I used to think that I wouldn’t be able to enjoy anything, until I had completely recovered from the illness that completely characterised my life. How can I do anything while I’m barely able to mop up a spillage without having to go back to bed? How can I achieve anything when I’ve had to drop out of university? How could anyone love me when it’s clear that I’m mad? No – none of these things can possibly happen until I get better.
I lost hope in ever achieving anything and resigned myself to a future of simply managing the symptoms of my illness without moving forward. Time rolled past and life continued without me. But I remember having a chat with someone and they encouraged me to enjoy the journey. At the time nobody could have guessed how much impact this would have on my life. I suppose it’s linked somehow with the mindfulness stuff I’ve written about before, basically enjoying the moment, but it goes deeper than that too and I wanted you guys to know about it.

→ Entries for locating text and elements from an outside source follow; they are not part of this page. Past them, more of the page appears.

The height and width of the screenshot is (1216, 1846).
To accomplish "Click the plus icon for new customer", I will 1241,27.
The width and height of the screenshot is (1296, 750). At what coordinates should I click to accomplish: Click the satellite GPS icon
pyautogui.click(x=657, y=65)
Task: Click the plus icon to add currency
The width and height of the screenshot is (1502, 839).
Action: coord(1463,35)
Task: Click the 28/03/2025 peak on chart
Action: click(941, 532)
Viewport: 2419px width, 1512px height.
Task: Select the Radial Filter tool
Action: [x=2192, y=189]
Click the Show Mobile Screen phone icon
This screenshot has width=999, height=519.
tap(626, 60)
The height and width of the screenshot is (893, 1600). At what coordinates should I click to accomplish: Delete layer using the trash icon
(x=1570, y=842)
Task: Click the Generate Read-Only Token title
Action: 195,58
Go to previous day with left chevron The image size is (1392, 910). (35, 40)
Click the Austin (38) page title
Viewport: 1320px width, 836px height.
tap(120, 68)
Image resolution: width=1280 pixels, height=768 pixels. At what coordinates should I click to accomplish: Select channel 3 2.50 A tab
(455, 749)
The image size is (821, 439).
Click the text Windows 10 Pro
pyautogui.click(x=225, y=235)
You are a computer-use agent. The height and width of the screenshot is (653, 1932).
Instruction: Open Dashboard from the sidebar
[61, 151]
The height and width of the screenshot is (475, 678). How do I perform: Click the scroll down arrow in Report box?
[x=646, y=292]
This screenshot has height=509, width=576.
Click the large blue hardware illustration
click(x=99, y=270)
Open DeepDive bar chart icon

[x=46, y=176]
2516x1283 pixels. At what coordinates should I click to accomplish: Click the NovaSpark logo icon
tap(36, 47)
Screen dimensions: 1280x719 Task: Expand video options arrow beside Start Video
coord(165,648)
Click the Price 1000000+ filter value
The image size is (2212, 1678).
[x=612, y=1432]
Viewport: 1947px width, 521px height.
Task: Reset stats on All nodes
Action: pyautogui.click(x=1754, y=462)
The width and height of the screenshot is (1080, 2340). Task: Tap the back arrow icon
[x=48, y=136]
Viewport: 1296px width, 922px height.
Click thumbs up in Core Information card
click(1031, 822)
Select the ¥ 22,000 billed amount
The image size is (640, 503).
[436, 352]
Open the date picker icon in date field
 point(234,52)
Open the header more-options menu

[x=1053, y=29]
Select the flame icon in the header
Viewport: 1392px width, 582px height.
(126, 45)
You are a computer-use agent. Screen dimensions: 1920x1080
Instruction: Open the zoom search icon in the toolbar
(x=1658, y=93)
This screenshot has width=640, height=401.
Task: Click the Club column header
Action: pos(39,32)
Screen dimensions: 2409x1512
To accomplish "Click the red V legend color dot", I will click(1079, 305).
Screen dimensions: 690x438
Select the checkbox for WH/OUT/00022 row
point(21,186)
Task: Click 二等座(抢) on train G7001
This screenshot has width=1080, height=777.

It is easy to believe that our life will re-start once we have recovered, and not before. This is a lie. If we allow life to roll on by without us playing a part, we will inevitably miss things – potentially things which could bring us great enjoyment and healing. When you’re walking up a mountain you could ignore the views with an aim to reaching the ultimate view at the top, but in doing so you’re bound to miss countless beautiful sights on the way up. The same is true of life, if we’re waiting for our enjoyment to come when we’re better we miss enjoying time spent with loved ones, reading a good book or listening to a new band. We miss the adrenaline of rides at a theme park or the feeling of accomplishment and health after a hefty bit of exercise.
Take notice of the little things, pause to look at the view as you climb the mountain, it’ll make the journey a lot more enjoyable.